Я почувствовал, что имею дело с сильным противником.
— От нас останется наша славная история и даже отчасти история России, ибо империя ваша по-новому влияет на Европу только благодаря той мощи, с какой она отомстила за взятие французами своей столицы.
— Никто не спорит, вы, хоть и сами того не желая, оказали нам отличную услугу.
— Вы потеряли на этой ужасной войне кого-то из близких?
— Нет, сударь.
Я надеялся, что смогу объяснить отвращение к Франции, сквозившее в каждом слове этой суровой дамы, вполне законной досадой. Я обманулся в своих ожиданиях.

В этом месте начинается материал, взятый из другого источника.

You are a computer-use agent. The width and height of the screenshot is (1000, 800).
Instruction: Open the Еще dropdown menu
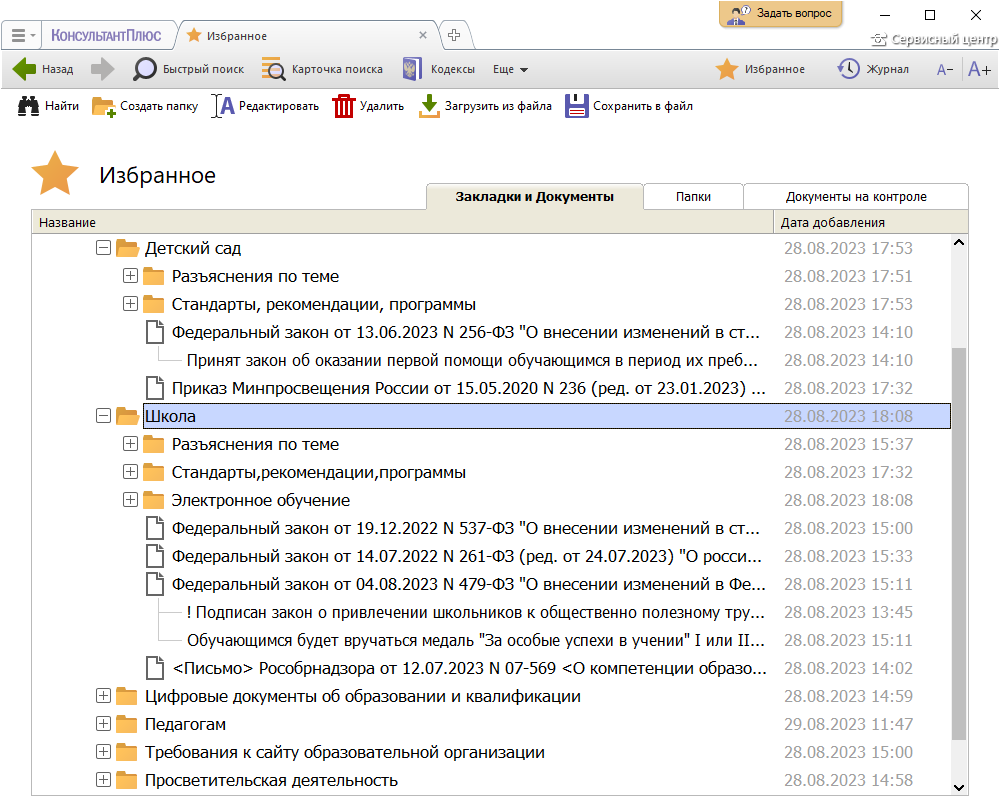click(510, 69)
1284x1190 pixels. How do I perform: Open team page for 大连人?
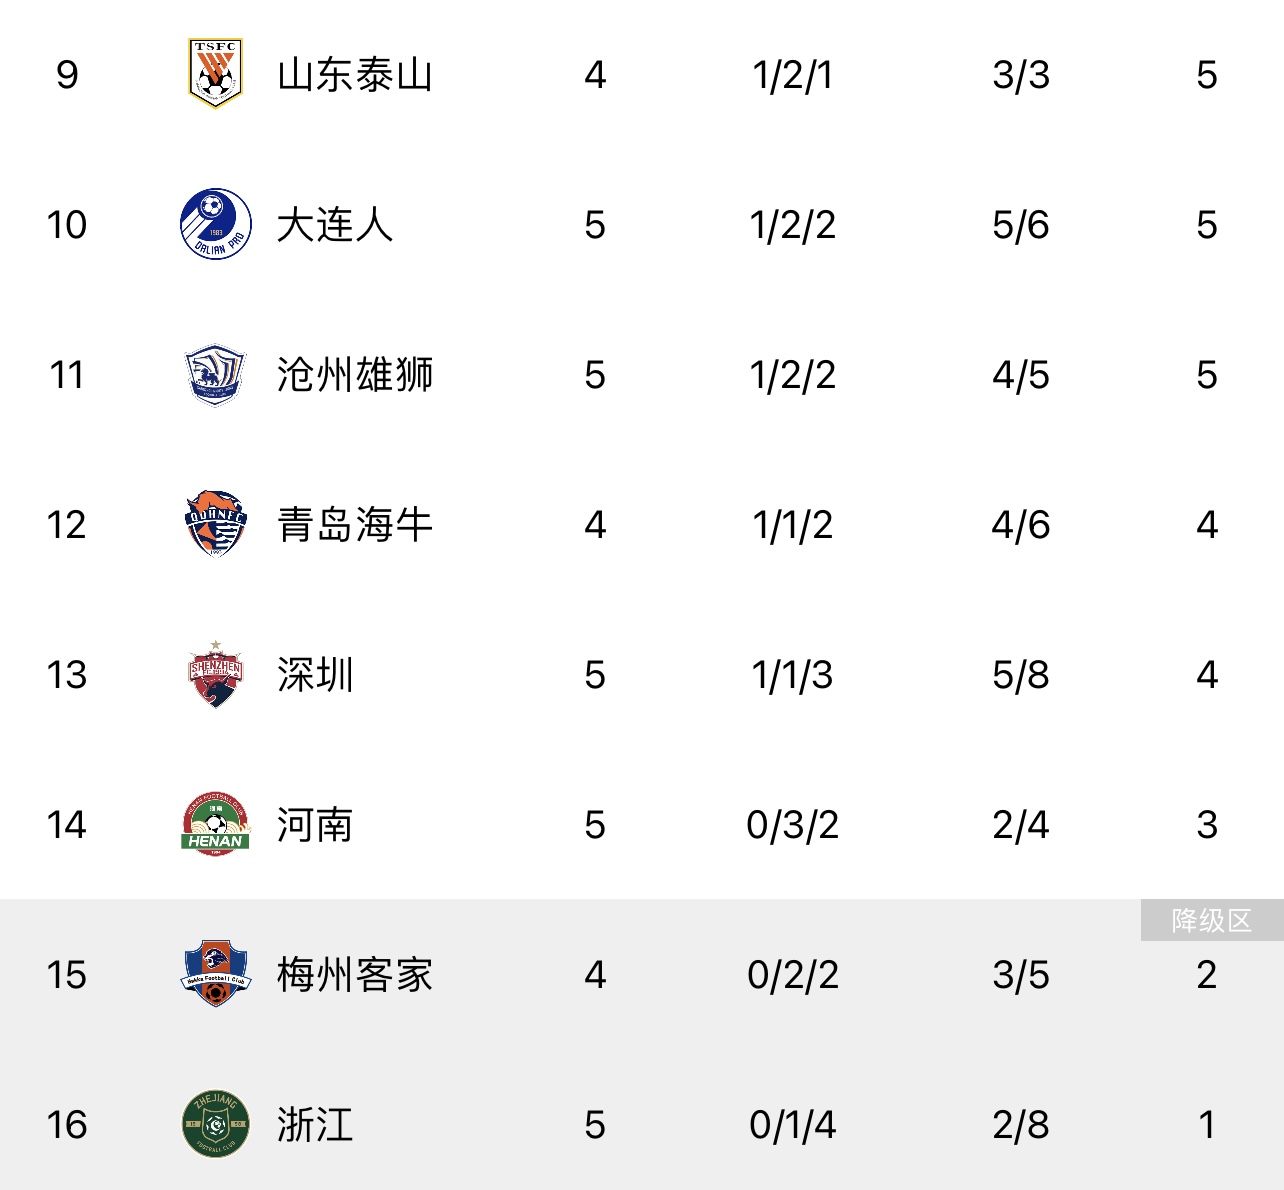point(335,225)
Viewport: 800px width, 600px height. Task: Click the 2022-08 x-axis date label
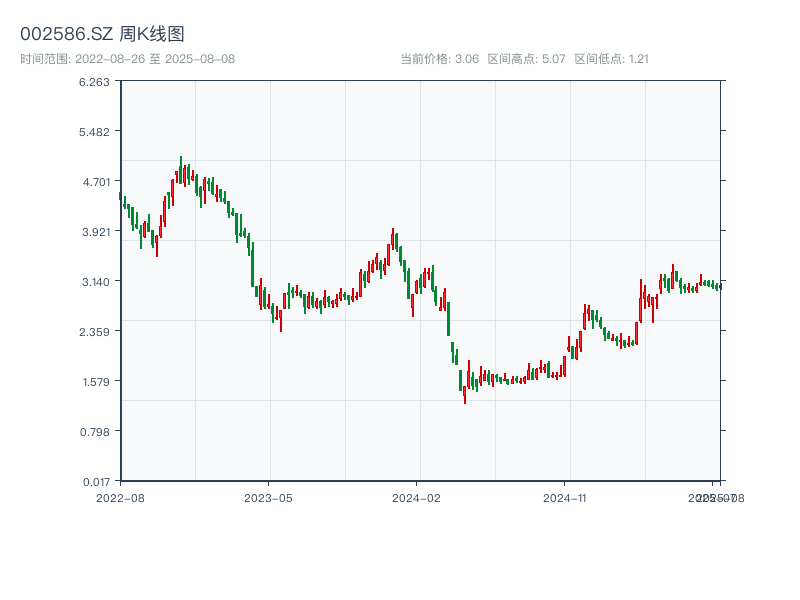click(120, 497)
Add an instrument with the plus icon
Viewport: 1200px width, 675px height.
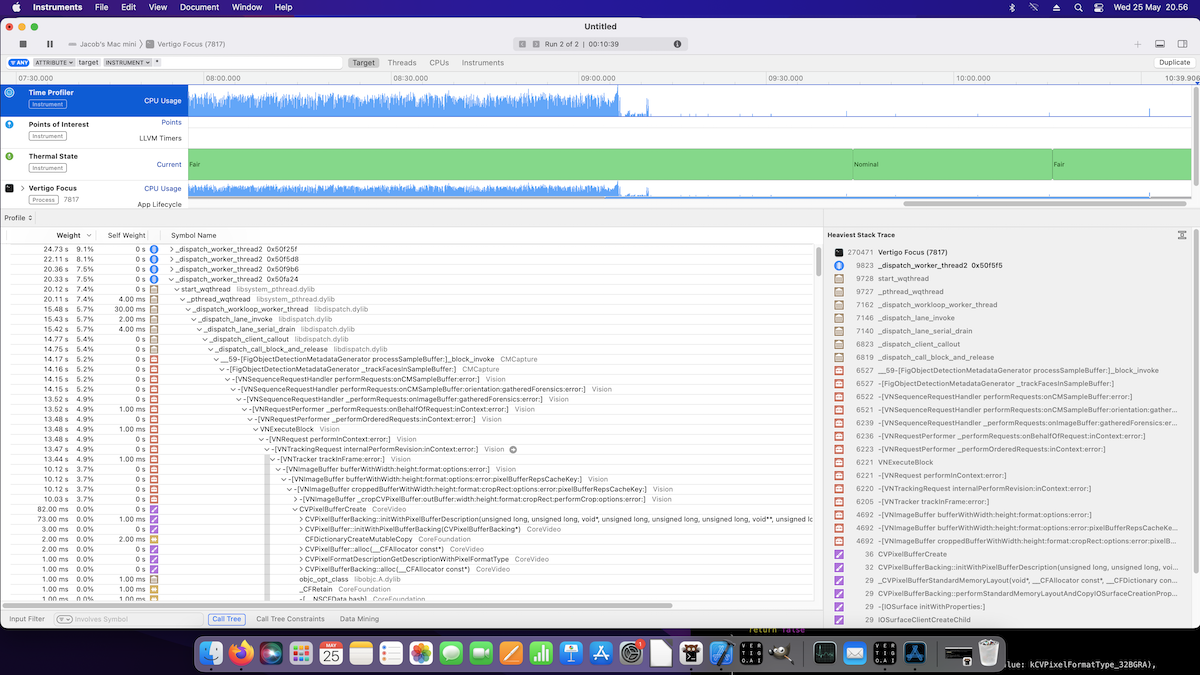pos(1137,44)
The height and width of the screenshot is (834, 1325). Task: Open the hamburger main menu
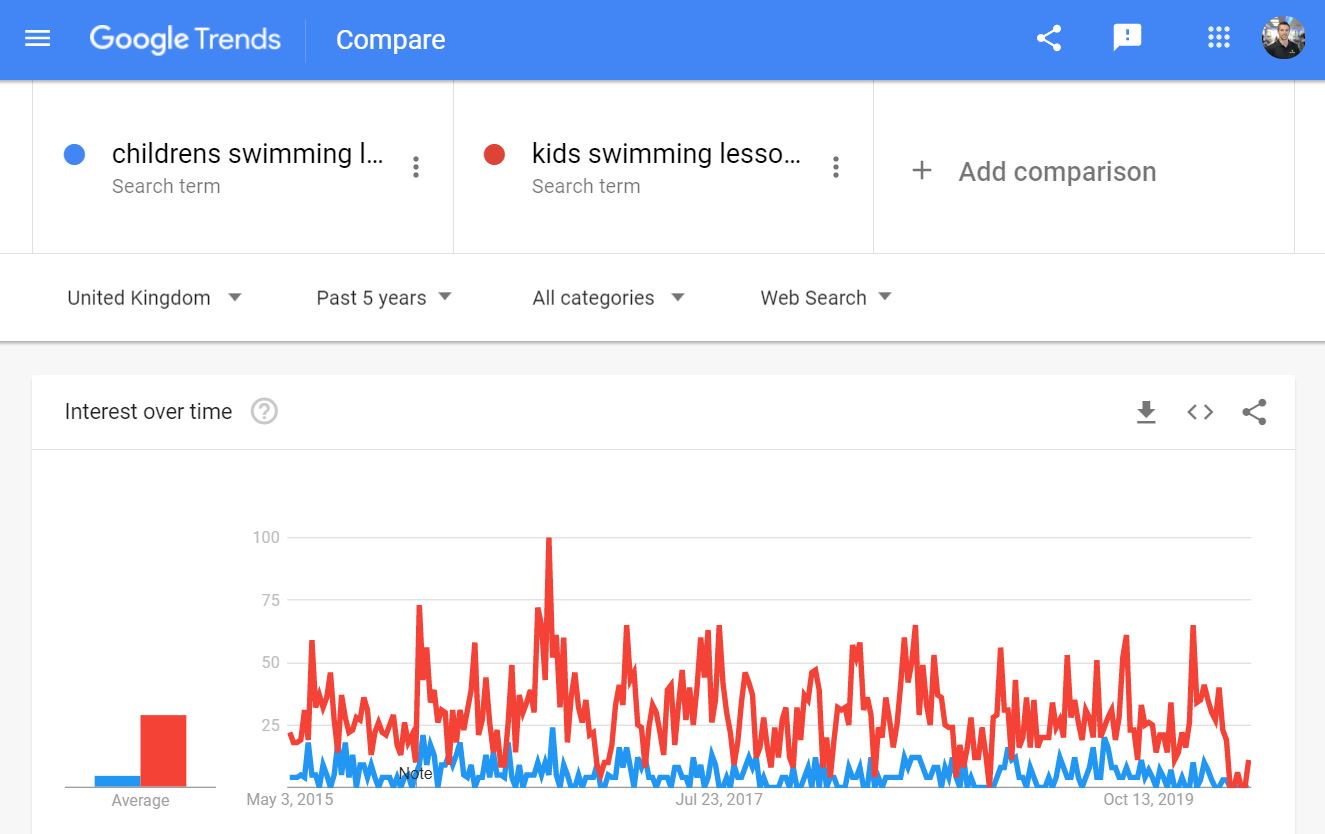(37, 39)
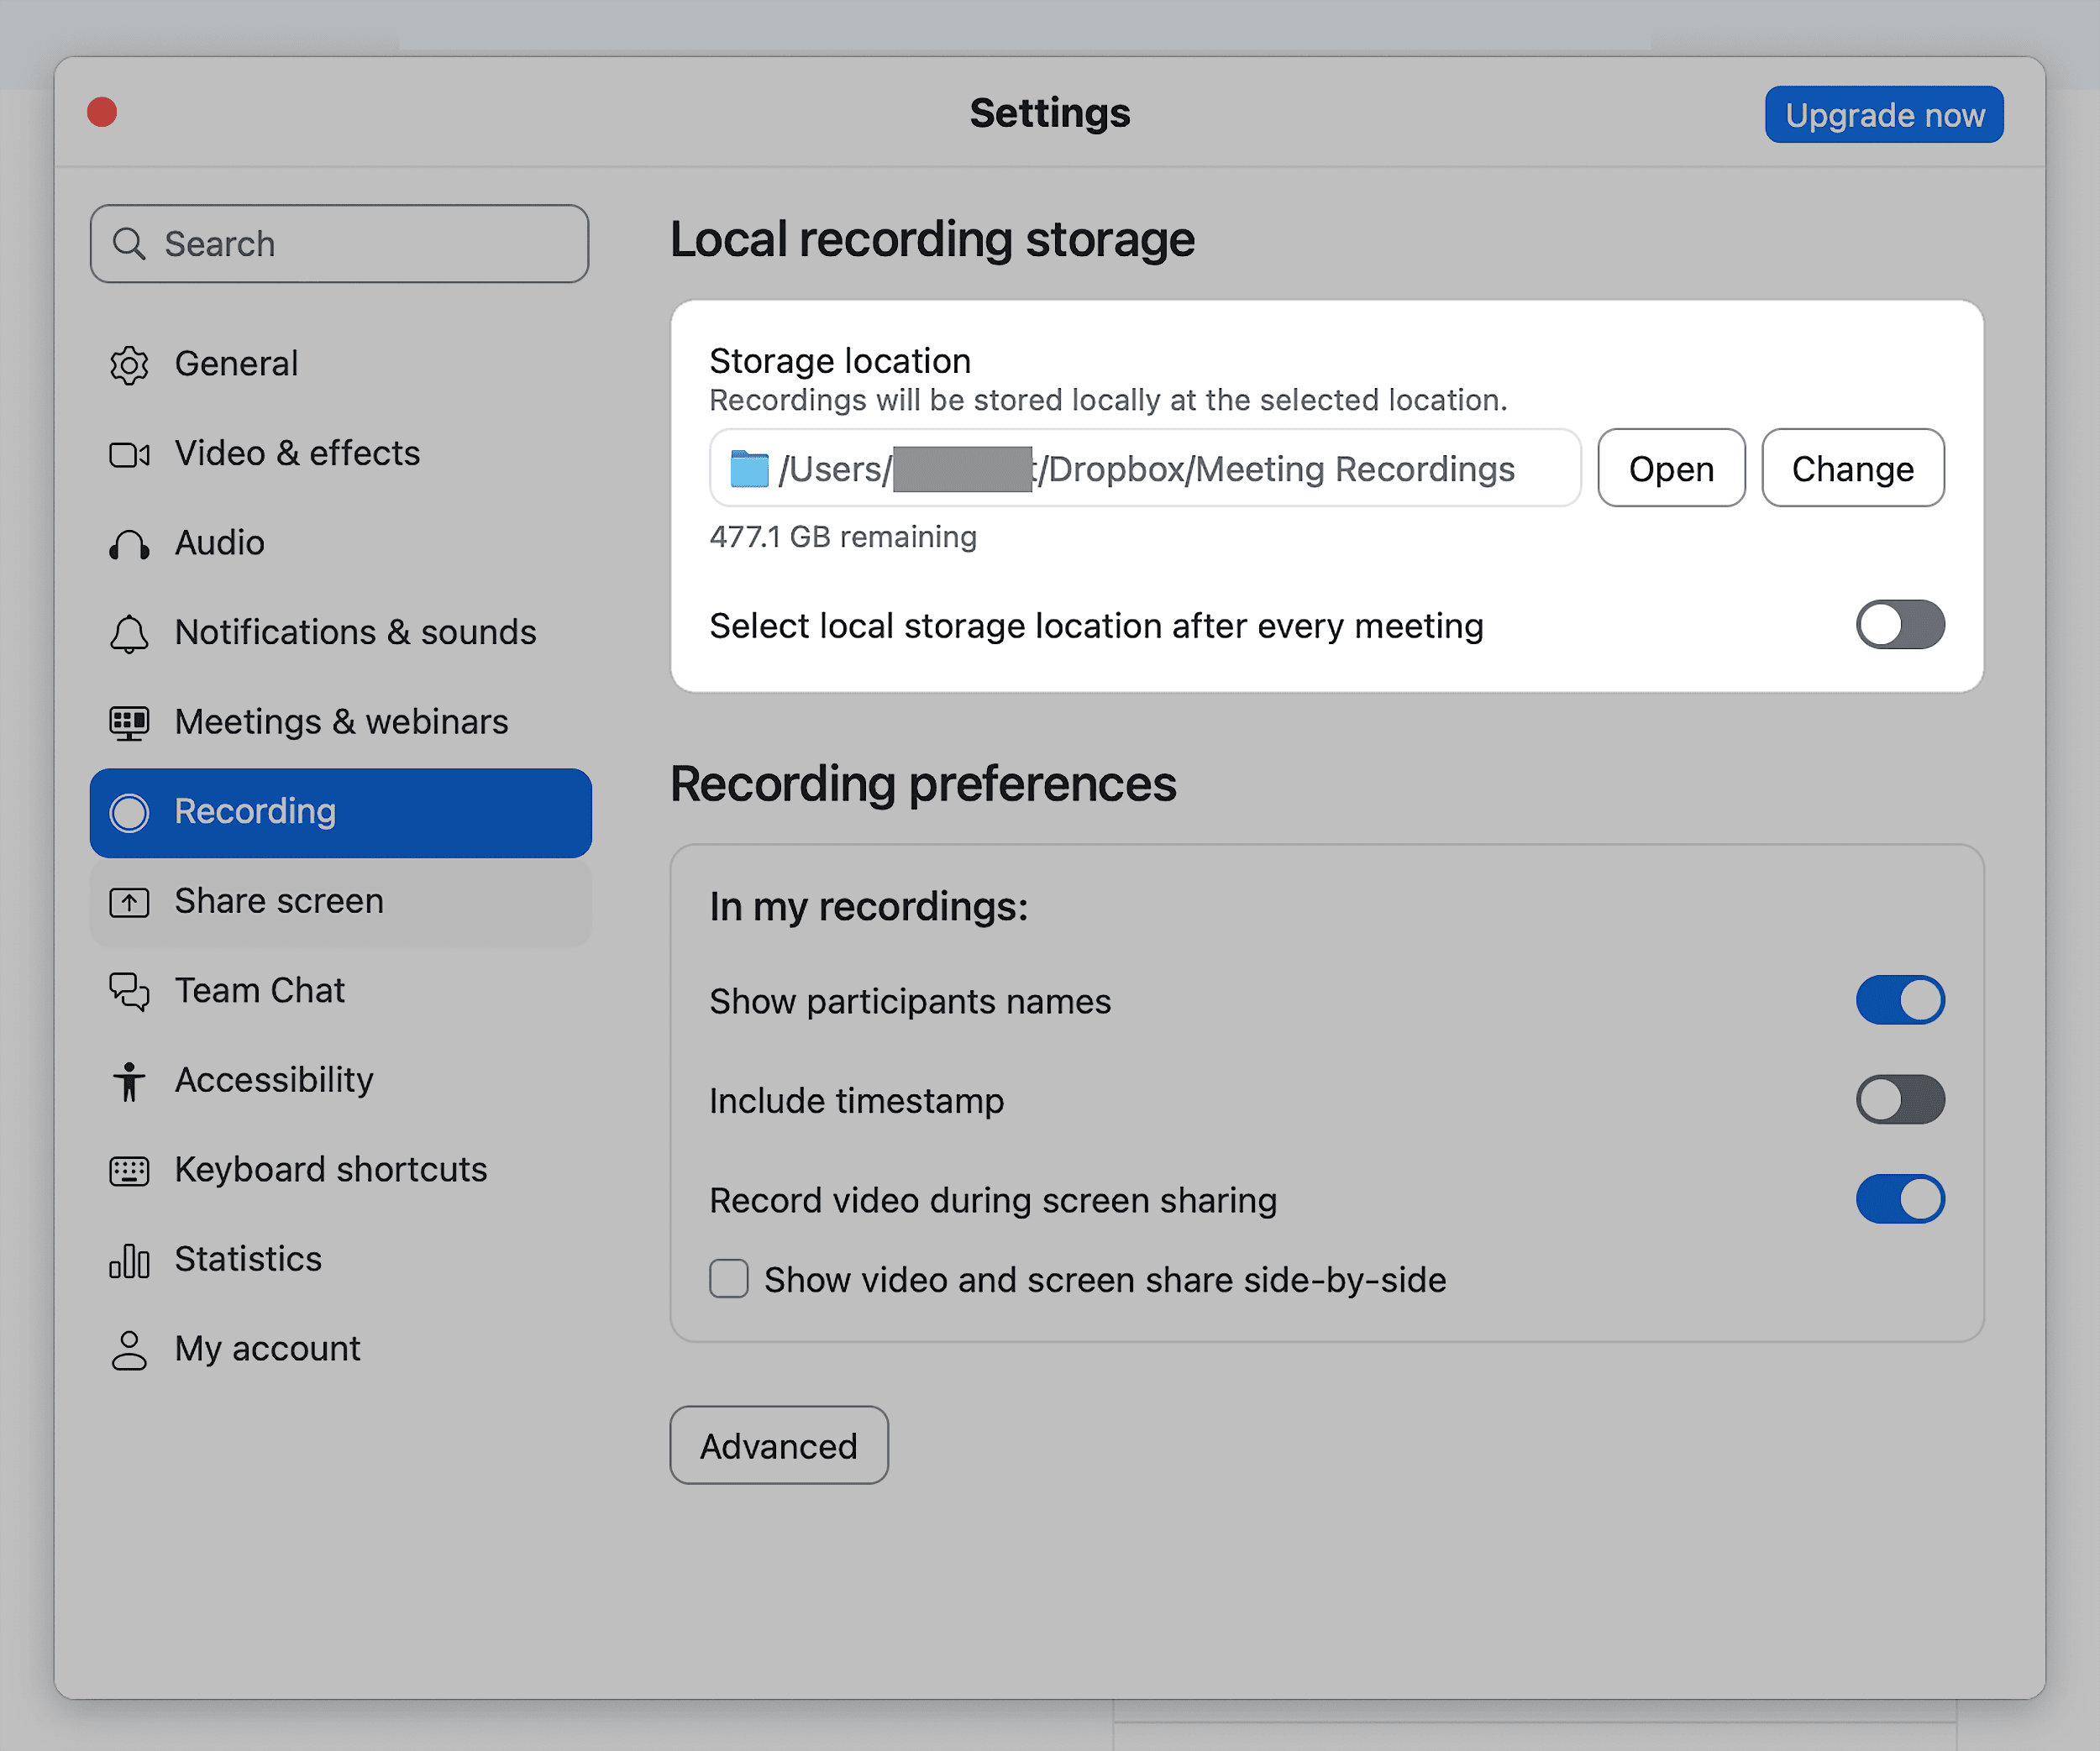2100x1751 pixels.
Task: Select the General settings gear icon
Action: 128,364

Беседа наша, которая не могла стать общей, вяло текла вплоть до самого обеда; велась она все в том же обвинительном, язвящем тоне с одной стороны, и в принужденном и по необходимости сдержанном — с другой. Я был полон решимости оставаться в должных рамках, и мне это удавалось, за исключением тех случаев, когда гнев во мне брал верх над осторожностью. Я попытался свернуть беседу на нашу новую школу в литературе; здесь знают одного Бальзака, которым бесконечно восхищаются и о котором судят весьма верно… Почти все книги наших современных писателей в России запрещены: свидетельство того, какую силу воздействия им приписывают. Быть может, кто-то из них все же известен в России, ибо таможня, случается, делает послабления; просто считается, что упоминать этих авторов неосмотрительно. Впрочем, это уже чистые домыслы.